→ Aim of the task
From the records below, pick out each line containing the word "height" and copy those lines in full.

[Recorded data]
□ □ □ □ □

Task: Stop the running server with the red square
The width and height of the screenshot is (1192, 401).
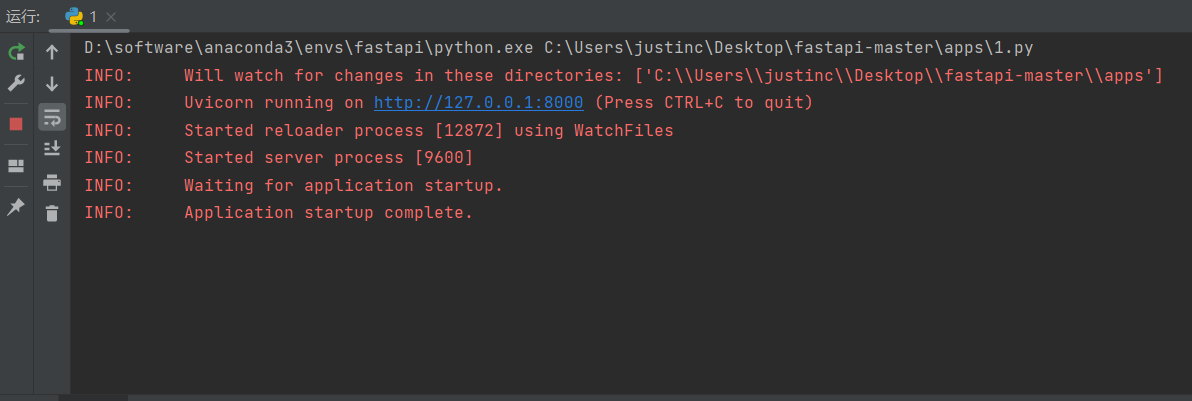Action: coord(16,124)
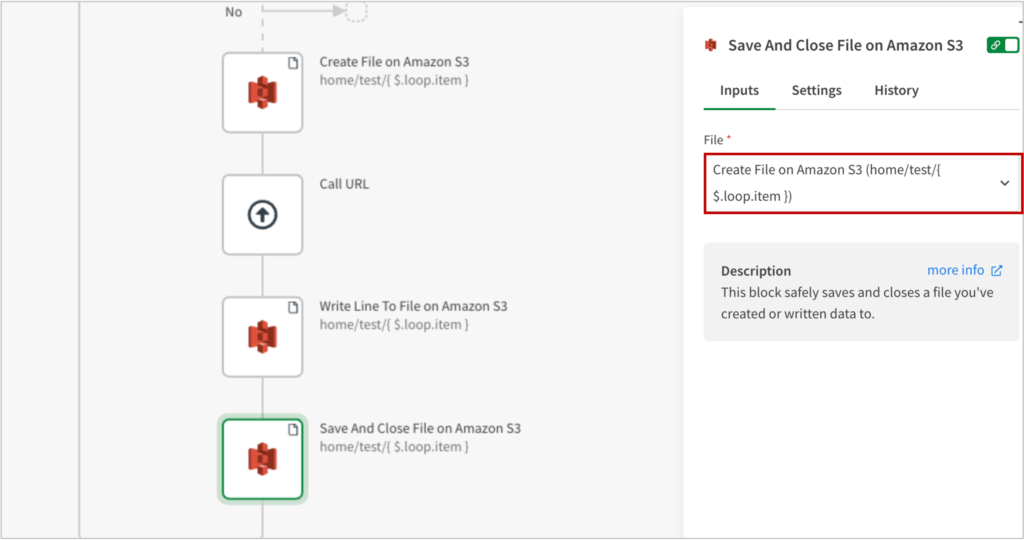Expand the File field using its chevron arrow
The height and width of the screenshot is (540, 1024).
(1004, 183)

□ □ □ □ □

→ Written reply
The width and height of the screenshot is (1192, 401).
The height and width of the screenshot is (540, 1024).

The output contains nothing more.